Given records: Begin
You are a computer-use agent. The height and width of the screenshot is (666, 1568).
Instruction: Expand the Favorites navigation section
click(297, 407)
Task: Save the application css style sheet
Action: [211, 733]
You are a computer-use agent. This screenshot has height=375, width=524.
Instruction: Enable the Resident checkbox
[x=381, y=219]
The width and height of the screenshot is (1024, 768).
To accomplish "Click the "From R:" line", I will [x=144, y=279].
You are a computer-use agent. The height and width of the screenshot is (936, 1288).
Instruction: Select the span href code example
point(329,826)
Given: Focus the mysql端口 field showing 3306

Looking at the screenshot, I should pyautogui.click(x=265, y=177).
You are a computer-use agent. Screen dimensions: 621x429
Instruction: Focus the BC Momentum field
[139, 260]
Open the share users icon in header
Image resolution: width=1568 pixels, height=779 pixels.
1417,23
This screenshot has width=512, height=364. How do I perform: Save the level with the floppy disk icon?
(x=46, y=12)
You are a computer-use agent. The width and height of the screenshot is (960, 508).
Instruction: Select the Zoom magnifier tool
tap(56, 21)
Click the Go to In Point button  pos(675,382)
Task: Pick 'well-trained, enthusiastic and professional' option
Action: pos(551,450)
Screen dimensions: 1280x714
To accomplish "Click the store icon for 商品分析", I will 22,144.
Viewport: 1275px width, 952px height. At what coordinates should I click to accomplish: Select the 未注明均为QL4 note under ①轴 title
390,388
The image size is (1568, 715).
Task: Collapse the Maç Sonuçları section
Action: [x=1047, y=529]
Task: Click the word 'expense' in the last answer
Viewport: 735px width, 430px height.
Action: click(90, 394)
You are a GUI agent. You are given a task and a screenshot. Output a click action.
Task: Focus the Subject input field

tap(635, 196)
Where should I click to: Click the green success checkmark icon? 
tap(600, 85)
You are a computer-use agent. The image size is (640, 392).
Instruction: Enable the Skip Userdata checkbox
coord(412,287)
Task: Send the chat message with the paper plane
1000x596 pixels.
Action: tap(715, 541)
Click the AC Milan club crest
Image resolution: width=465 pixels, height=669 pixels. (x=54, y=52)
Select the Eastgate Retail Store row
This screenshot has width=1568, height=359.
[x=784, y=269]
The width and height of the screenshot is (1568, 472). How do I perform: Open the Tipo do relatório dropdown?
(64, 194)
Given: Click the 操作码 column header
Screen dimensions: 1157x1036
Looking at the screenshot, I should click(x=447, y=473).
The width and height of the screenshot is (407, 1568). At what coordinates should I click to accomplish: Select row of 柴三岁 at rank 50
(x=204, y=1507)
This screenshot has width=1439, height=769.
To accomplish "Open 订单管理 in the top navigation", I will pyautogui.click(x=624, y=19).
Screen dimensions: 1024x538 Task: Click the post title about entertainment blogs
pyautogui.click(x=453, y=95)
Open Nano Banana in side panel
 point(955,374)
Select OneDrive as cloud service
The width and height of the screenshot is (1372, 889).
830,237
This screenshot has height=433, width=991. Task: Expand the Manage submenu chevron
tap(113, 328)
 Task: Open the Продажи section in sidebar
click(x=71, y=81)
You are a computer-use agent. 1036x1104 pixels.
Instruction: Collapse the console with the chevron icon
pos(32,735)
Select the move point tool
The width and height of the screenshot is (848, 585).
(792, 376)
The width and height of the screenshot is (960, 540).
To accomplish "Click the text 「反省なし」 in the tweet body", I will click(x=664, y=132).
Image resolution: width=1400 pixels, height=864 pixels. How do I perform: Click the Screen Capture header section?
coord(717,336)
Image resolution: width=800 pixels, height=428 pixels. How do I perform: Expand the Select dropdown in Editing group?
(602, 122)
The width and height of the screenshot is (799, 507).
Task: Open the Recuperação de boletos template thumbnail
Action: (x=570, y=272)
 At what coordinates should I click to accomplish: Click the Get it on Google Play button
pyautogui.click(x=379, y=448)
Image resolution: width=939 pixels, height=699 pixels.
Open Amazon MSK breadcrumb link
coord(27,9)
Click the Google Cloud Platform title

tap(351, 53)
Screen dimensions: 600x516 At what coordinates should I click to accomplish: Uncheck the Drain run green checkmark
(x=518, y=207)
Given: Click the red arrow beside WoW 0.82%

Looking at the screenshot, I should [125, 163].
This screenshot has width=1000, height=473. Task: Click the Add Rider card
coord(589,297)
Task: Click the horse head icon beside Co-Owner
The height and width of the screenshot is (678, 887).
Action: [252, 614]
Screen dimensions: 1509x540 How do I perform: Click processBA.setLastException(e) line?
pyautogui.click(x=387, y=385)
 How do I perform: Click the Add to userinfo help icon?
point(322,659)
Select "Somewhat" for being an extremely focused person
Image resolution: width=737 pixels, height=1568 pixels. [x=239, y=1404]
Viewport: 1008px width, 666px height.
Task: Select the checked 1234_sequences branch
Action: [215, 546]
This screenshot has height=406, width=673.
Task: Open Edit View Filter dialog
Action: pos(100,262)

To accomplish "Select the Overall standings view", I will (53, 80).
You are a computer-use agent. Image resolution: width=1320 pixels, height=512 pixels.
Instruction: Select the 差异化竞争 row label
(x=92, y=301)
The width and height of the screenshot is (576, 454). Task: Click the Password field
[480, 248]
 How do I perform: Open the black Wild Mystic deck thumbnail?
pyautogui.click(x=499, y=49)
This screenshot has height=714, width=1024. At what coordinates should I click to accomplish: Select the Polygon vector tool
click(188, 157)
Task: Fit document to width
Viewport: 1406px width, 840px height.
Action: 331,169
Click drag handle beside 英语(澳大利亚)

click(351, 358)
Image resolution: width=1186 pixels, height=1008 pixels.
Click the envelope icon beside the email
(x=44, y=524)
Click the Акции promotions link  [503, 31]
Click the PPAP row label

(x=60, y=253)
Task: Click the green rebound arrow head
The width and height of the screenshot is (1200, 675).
Given records: End
> _Exercise prompt_:
Extract each entry in full and write it down exactly.

> _Final answer_:
You are a computer-use agent. The height and width of the screenshot is (666, 1568).
Instruction: Expand the Favorites navigation section
click(297, 407)
Task: Save the application css style sheet
Action: [211, 733]
You are a computer-use agent. This screenshot has height=375, width=524.
Instruction: Enable the Resident checkbox
[x=381, y=219]
The width and height of the screenshot is (1024, 768).
To accomplish "Click the "From R:" line", I will [x=144, y=279].
You are a computer-use agent. The height and width of the screenshot is (936, 1288).
Instruction: Select the span href code example
point(329,826)
Given: Focus the mysql端口 field showing 3306

Looking at the screenshot, I should pyautogui.click(x=265, y=177).
You are a computer-use agent. Screen dimensions: 621x429
Instruction: Focus the BC Momentum field
[139, 260]
Open the share users icon in header
Image resolution: width=1568 pixels, height=779 pixels.
1417,23
This screenshot has width=512, height=364. How do I perform: Save the level with the floppy disk icon?
(x=46, y=12)
You are a computer-use agent. The width and height of the screenshot is (960, 508).
Instruction: Select the Zoom magnifier tool
tap(56, 21)
Click the Go to In Point button  pos(675,382)
Task: Pick 'well-trained, enthusiastic and professional' option
Action: pos(551,450)
Screen dimensions: 1280x714
To accomplish "Click the store icon for 商品分析", I will 22,144.
Viewport: 1275px width, 952px height. At what coordinates should I click to accomplish: Select the 未注明均为QL4 note under ①轴 title
390,388
The image size is (1568, 715).
Task: Collapse the Maç Sonuçları section
Action: [x=1047, y=529]
Task: Click the word 'expense' in the last answer
Viewport: 735px width, 430px height.
Action: click(90, 394)
You are a GUI agent. You are given a task and a screenshot. Output a click action.
Task: Focus the Subject input field

tap(635, 196)
Where should I click to: Click the green success checkmark icon? 
tap(600, 85)
You are a computer-use agent. The image size is (640, 392).
Instruction: Enable the Skip Userdata checkbox
coord(412,287)
Task: Send the chat message with the paper plane
1000x596 pixels.
Action: tap(715, 541)
Click the AC Milan club crest
Image resolution: width=465 pixels, height=669 pixels. (x=54, y=52)
Select the Eastgate Retail Store row
This screenshot has width=1568, height=359.
[x=784, y=269]
The width and height of the screenshot is (1568, 472). How do I perform: Open the Tipo do relatório dropdown?
(64, 194)
Given: Click the 操作码 column header
Screen dimensions: 1157x1036
Looking at the screenshot, I should click(x=447, y=473).
The width and height of the screenshot is (407, 1568). At what coordinates should I click to accomplish: Select row of 柴三岁 at rank 50
(x=204, y=1507)
This screenshot has width=1439, height=769.
To accomplish "Open 订单管理 in the top navigation", I will pyautogui.click(x=624, y=19).
Screen dimensions: 1024x538 Task: Click the post title about entertainment blogs
pyautogui.click(x=453, y=95)
Open Nano Banana in side panel
 point(955,374)
Select OneDrive as cloud service
The width and height of the screenshot is (1372, 889).
830,237
This screenshot has height=433, width=991. Task: Expand the Manage submenu chevron
tap(113, 328)
 Task: Open the Продажи section in sidebar
click(x=71, y=81)
You are a computer-use agent. 1036x1104 pixels.
Instruction: Collapse the console with the chevron icon
pos(32,735)
Select the move point tool
The width and height of the screenshot is (848, 585).
(792, 376)
The width and height of the screenshot is (960, 540).
To accomplish "Click the text 「反省なし」 in the tweet body", I will click(x=664, y=132).
Image resolution: width=1400 pixels, height=864 pixels. How do I perform: Click the Screen Capture header section?
coord(717,336)
Image resolution: width=800 pixels, height=428 pixels. How do I perform: Expand the Select dropdown in Editing group?
(602, 122)
The width and height of the screenshot is (799, 507).
Task: Open the Recuperação de boletos template thumbnail
Action: (x=570, y=272)
 At what coordinates should I click to accomplish: Click the Get it on Google Play button
pyautogui.click(x=379, y=448)
Image resolution: width=939 pixels, height=699 pixels.
Open Amazon MSK breadcrumb link
coord(27,9)
Click the Google Cloud Platform title

tap(351, 53)
Screen dimensions: 600x516 At what coordinates should I click to accomplish: Uncheck the Drain run green checkmark
(x=518, y=207)
Given: Click the red arrow beside WoW 0.82%

Looking at the screenshot, I should [125, 163].
This screenshot has width=1000, height=473. Task: Click the Add Rider card
coord(589,297)
Task: Click the horse head icon beside Co-Owner
The height and width of the screenshot is (678, 887).
Action: [252, 614]
Screen dimensions: 1509x540 How do I perform: Click processBA.setLastException(e) line?
pyautogui.click(x=387, y=385)
 How do I perform: Click the Add to userinfo help icon?
point(322,659)
Select "Somewhat" for being an extremely focused person
Image resolution: width=737 pixels, height=1568 pixels. [x=239, y=1404]
Viewport: 1008px width, 666px height.
Task: Select the checked 1234_sequences branch
Action: [215, 546]
This screenshot has height=406, width=673.
Task: Open Edit View Filter dialog
Action: pos(100,262)

To accomplish "Select the Overall standings view", I will (53, 80).
You are a computer-use agent. Image resolution: width=1320 pixels, height=512 pixels.
Instruction: Select the 差异化竞争 row label
(x=92, y=301)
The width and height of the screenshot is (576, 454). Task: Click the Password field
[480, 248]
 How do I perform: Open the black Wild Mystic deck thumbnail?
pyautogui.click(x=499, y=49)
This screenshot has height=714, width=1024. At what coordinates should I click to accomplish: Select the Polygon vector tool
click(188, 157)
Task: Fit document to width
Viewport: 1406px width, 840px height.
Action: 331,169
Click drag handle beside 英语(澳大利亚)

click(351, 358)
Image resolution: width=1186 pixels, height=1008 pixels.
Click the envelope icon beside the email
(x=44, y=524)
Click the Акции promotions link  [503, 31]
Click the PPAP row label

(x=60, y=253)
Task: Click the green rebound arrow head
The width and height of the screenshot is (1200, 675).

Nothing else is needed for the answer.